Ensuite, la rédaction proposée entend exprimer clairement que la décision d'avorter n'appartient qu'à la femme enceinte : elle ne nécessite ni l'autorisation d'un tiers, que ce soit le conjoint ou les parents, ni l'appréciation d'une autre personne. Cette liberté est reconnue à toute femme enceinte et même à toute personne enceinte, sans considération de son état civil, de son âge, de sa nationalité ou de la régularité de son séjour en France.
Enfin, j'y insiste, cette rédaction ne vise pas à créer une forme de droit opposable. Le Gouvernement n'ignore pas les difficultés matérielles, concrètes, qui peuvent encore exister dans l'accès à l'IVG, notamment dans certaines parties du territoire. Il s'agit là d'un autre sujet, qui n'est pas d'ordre constitutionnel. Nous sommes réunis aujourd'hui pour réviser notre Constitution, pas pour voter je ne sais quelle mesure relevant du périmètre du ministère de la santé, lequel ne ménage pas ses efforts pour améliorer l'accès à l'IVG partout en France – des annonces ont d'ailleurs été faites il y a quelques instants en séance lors des questions au Gouvernement concernant la revalorisation des tarifs des actes relatifs à l'IVG.

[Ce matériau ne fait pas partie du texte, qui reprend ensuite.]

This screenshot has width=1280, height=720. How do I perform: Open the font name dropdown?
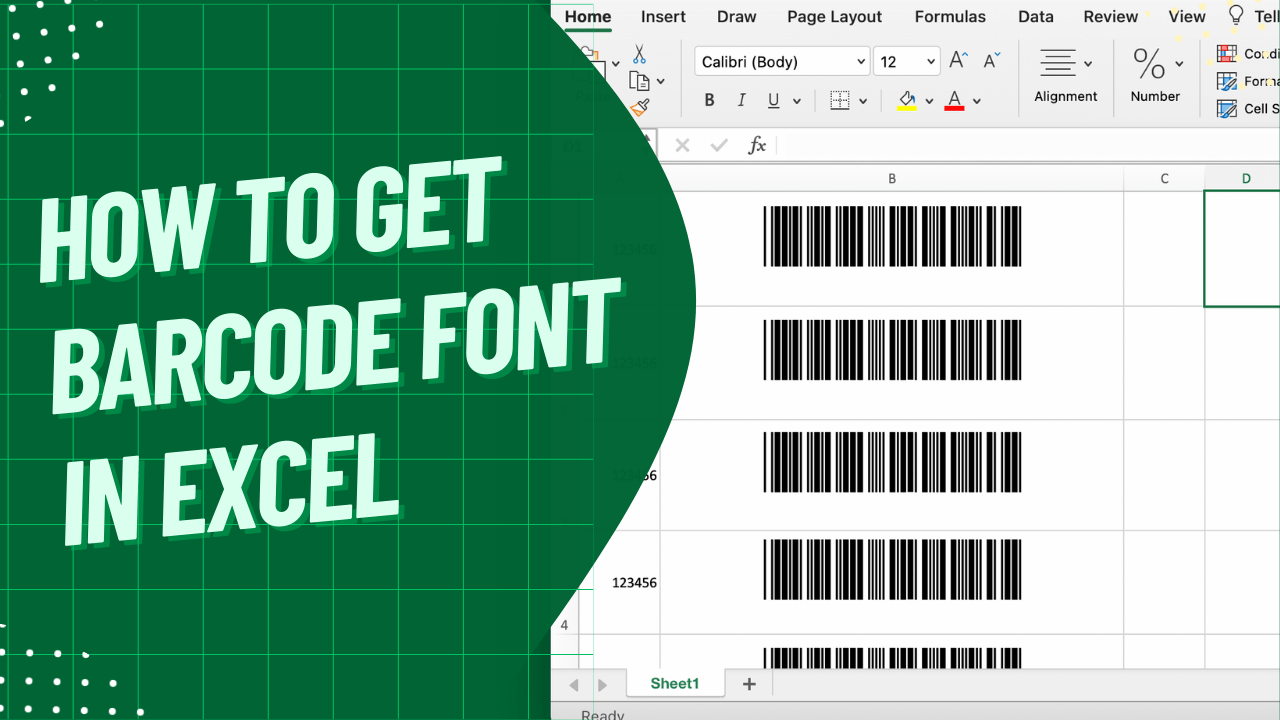[862, 61]
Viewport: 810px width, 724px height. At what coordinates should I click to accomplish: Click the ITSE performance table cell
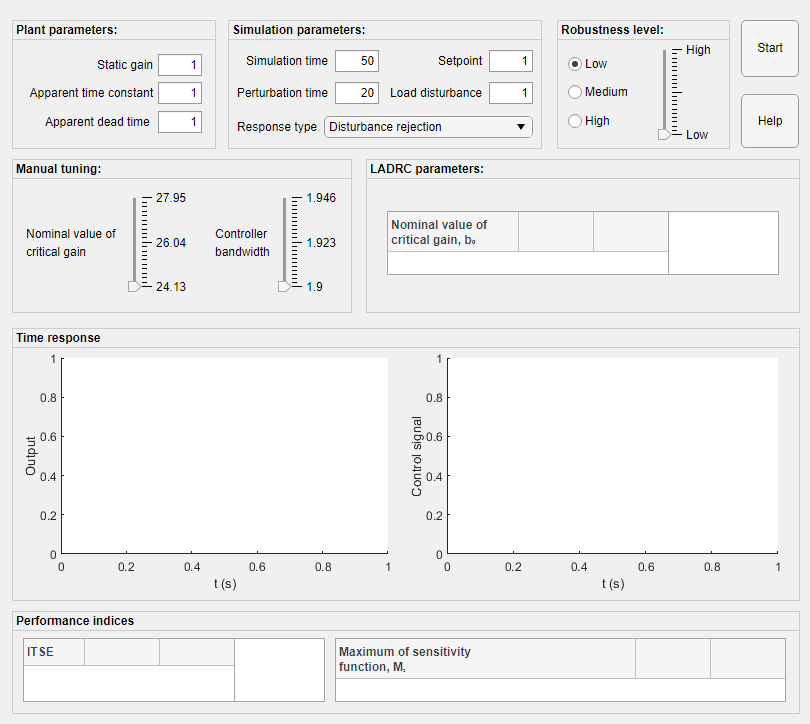pos(54,652)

Cette révision de la Constitution ne lèvera pas toutes les difficultés, mais elle prémunira les femmes, en France, contre une éventuelle régression brutale de leur liberté de recourir à l'avortement. C'est la volonté exprimée par l'Assemblée, puis par le Sénat ; c'est l'objectif du Président de la République, visé par le Gouvernement.
Le projet de révision constitutionnelle constitue le point d'équilibre entre les nombreux travaux engagés dans les deux chambres et commencés ici même. Parce qu'elle respecte les priorités de l'Assemblée et le travail du Sénat, cette rédaction devrait nous permettre, j'en suis convaincu, de trouver une majorité dans les deux chambres, puis d'obtenir une majorité qualifiée au Congrès. Je forme le vœu que nos débats suffiront à dissiper les dernières hésitations et permettront à notre pays, par le vote de cette loi constitutionnelle, de franchir un pas historique pour les femmes. La France deviendrait alors le premier pays au monde à protéger cette liberté inaliénable de la femme dans sa Constitution.